● Task objective
Determine how many lines of the entries include the word "Select", and report that number with no further text.

[Records]

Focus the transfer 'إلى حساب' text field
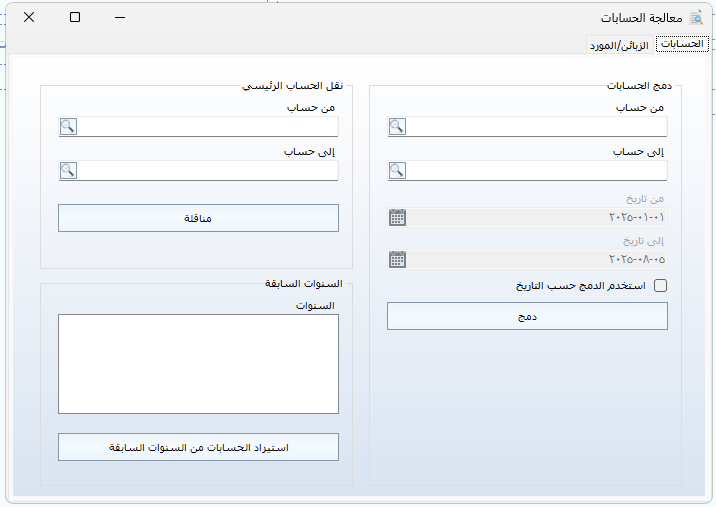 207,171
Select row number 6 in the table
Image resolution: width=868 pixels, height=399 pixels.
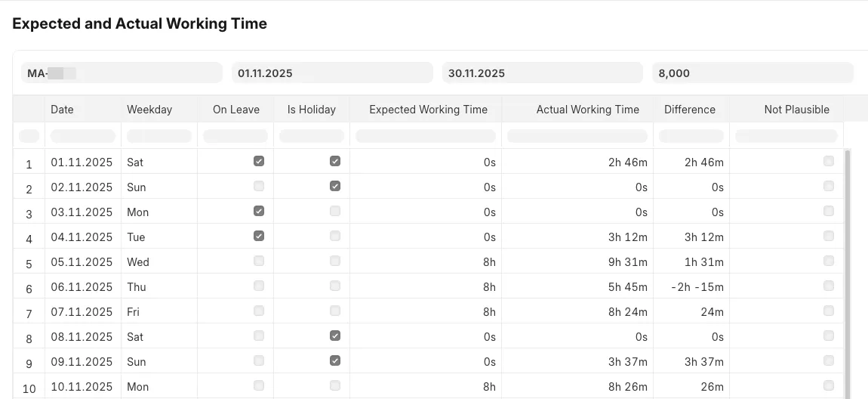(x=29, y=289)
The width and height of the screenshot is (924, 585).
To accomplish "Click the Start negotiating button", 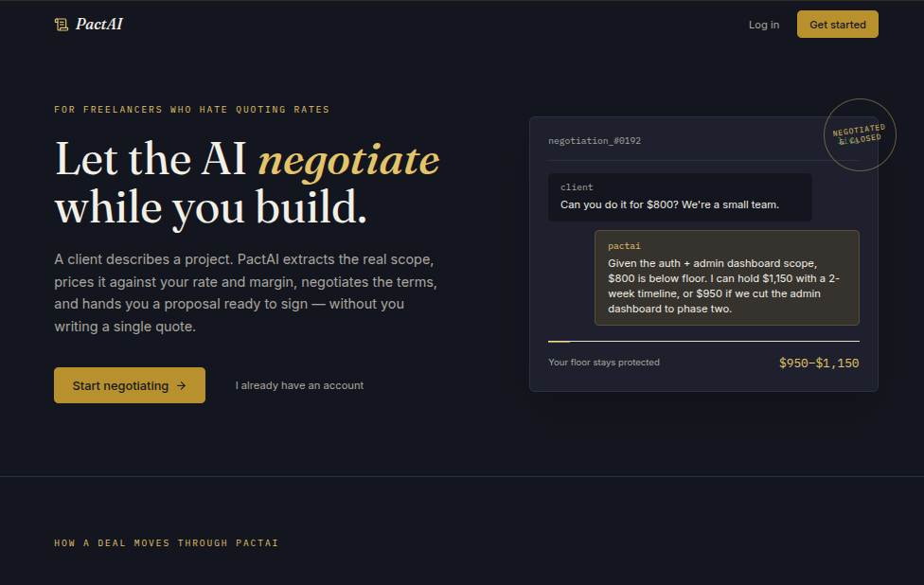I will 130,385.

[/Records]
[Records]

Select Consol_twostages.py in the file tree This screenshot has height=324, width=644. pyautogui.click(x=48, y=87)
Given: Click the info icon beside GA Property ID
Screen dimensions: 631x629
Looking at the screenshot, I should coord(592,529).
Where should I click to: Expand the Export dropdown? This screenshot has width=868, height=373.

[/Records]
[Records]

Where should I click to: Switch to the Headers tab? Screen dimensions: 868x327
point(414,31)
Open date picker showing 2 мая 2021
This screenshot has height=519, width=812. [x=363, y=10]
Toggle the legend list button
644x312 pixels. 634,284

[/Records]

● Finished exercise
2